Task to complete:
Set down every record below exactly as it stands, leaving out the pictures.
━━━━━ Provided data
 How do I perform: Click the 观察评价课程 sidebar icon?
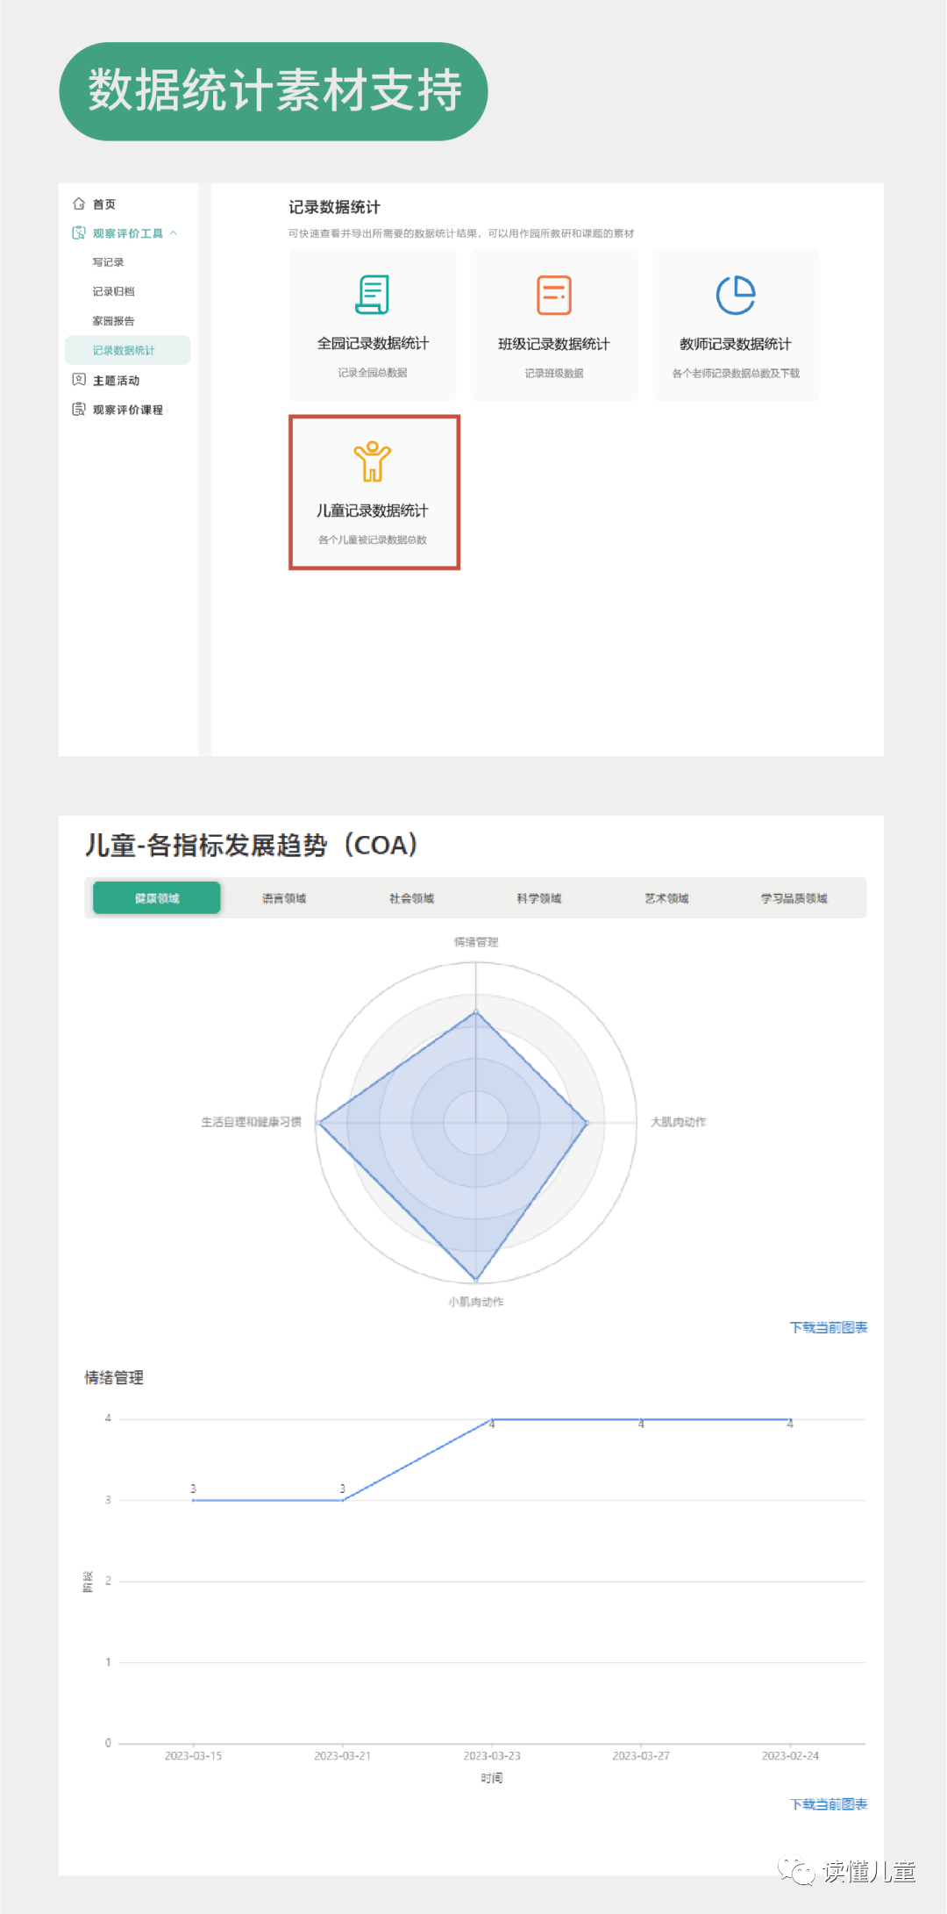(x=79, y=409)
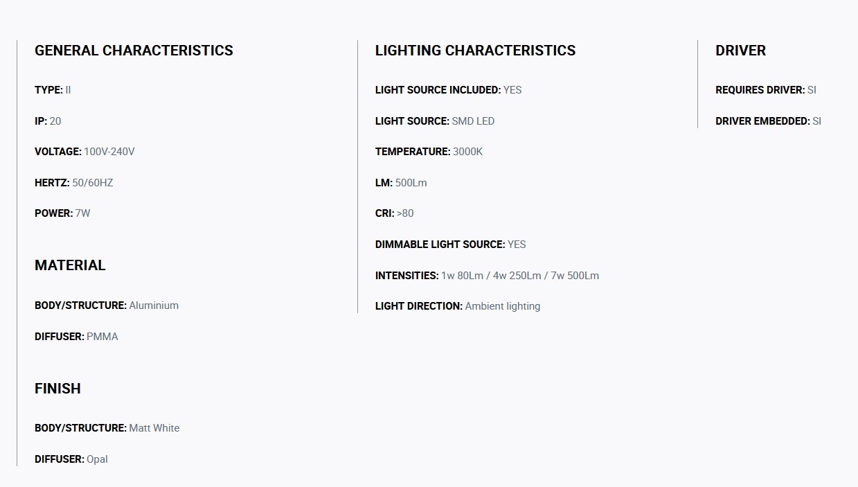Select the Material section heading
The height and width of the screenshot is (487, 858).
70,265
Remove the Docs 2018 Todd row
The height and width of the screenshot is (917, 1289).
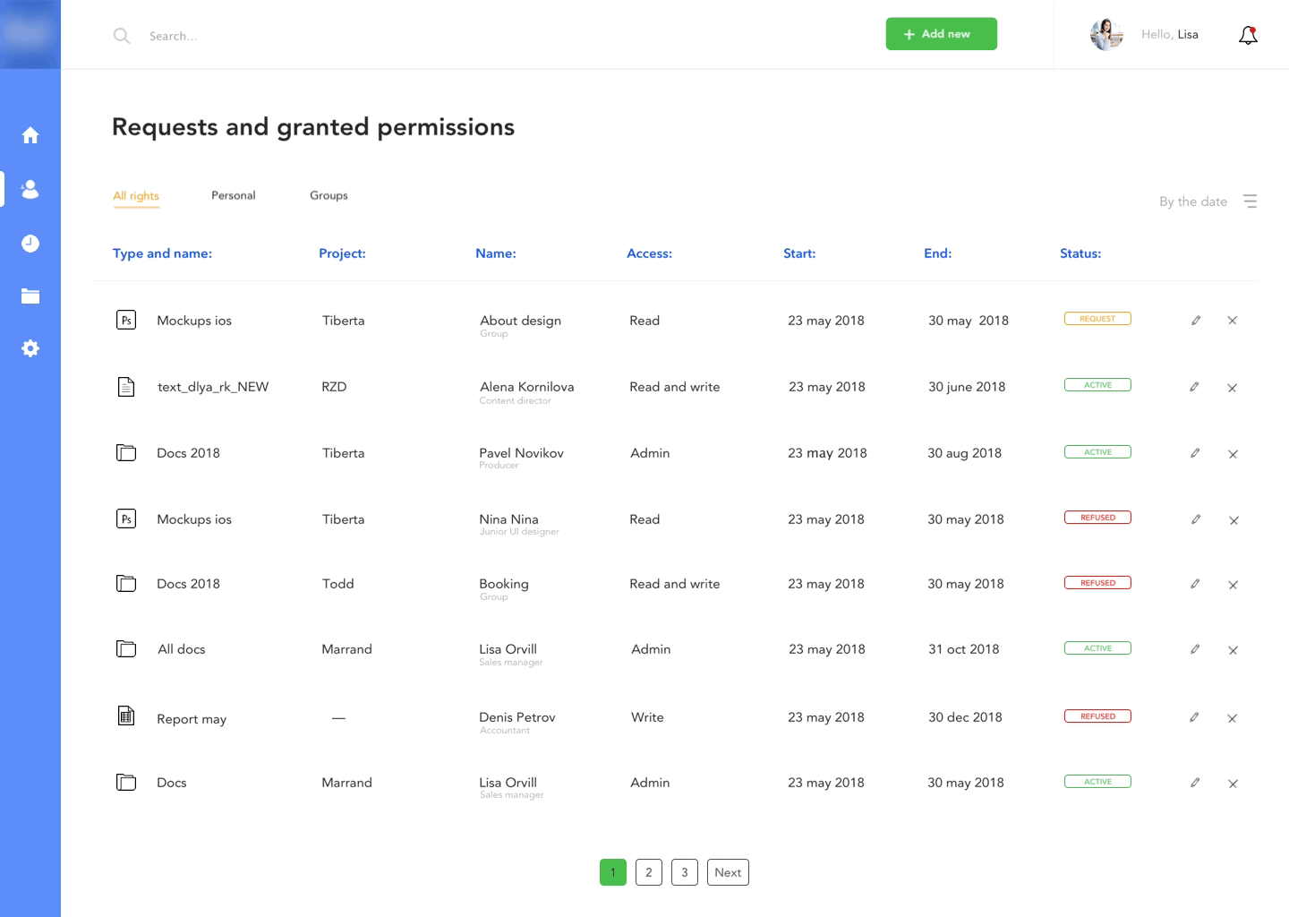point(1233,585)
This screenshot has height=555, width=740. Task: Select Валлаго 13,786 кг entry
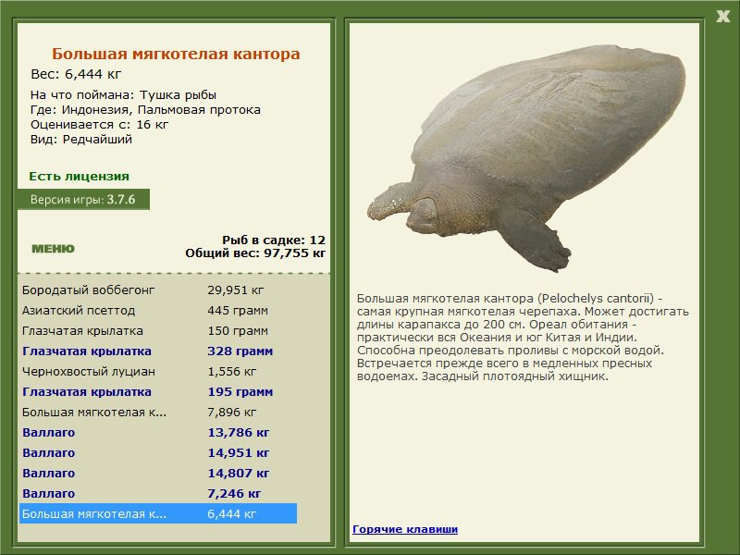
━━━━━━━━━━
Problem solution:
 How do I perform: Click the 观察评价课程 sidebar icon?
(x=79, y=409)
Select the Material section heading
The height and width of the screenshot is (487, 858).
70,265
Remove the Docs 2018 Todd row
The height and width of the screenshot is (917, 1289).
point(1233,585)
This screenshot has height=555, width=740. Task: Select Валлаго 13,786 кг entry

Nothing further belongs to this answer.